TASK STATEMENT: Return, unchanged, the lines of the records starting with the line that contains "Open the Finishing" and continuing through the end of the records.

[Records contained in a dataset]
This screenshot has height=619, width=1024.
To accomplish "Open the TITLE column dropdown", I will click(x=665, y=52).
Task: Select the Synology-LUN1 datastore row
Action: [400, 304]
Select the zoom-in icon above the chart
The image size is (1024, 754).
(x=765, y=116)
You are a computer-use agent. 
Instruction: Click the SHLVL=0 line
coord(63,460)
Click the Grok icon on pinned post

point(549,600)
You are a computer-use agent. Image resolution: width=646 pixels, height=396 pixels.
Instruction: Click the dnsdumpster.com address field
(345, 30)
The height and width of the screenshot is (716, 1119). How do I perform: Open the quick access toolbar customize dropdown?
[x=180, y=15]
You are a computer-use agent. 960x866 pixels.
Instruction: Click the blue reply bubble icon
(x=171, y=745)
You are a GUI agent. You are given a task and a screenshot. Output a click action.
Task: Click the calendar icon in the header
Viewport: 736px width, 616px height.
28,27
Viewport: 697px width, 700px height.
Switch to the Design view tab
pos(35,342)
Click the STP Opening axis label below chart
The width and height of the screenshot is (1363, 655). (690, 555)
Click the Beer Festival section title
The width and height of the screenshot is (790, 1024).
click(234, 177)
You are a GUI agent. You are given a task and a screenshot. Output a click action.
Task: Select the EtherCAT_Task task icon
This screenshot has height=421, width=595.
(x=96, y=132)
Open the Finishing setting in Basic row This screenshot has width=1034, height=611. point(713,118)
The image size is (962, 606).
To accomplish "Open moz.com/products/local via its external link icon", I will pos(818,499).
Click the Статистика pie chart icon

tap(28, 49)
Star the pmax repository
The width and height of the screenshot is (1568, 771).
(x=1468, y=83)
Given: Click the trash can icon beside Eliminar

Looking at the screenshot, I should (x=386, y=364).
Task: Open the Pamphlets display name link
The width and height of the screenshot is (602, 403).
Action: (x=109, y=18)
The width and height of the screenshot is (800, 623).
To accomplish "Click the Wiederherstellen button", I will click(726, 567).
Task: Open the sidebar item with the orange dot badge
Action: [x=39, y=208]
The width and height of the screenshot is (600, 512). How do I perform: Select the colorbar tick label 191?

SOLUTION FOR THIS TASK:
Open the Finishing setting in Basic row This screenshot has width=1034, height=611. point(713,118)
The image size is (962, 606).
To accomplish "Open moz.com/products/local via its external link icon", I will pos(818,499).
Click the Статистика pie chart icon

tap(28, 49)
Star the pmax repository
The width and height of the screenshot is (1568, 771).
(x=1468, y=83)
Given: Click the trash can icon beside Eliminar

Looking at the screenshot, I should (x=386, y=364).
Task: Open the Pamphlets display name link
The width and height of the screenshot is (602, 403).
Action: (x=109, y=18)
The width and height of the screenshot is (800, 623).
To accomplish "Click the Wiederherstellen button", I will click(726, 567).
Task: Open the sidebar item with the orange dot badge
Action: [x=39, y=208]
The width and height of the screenshot is (600, 512). How do I perform: Select the colorbar tick label 191?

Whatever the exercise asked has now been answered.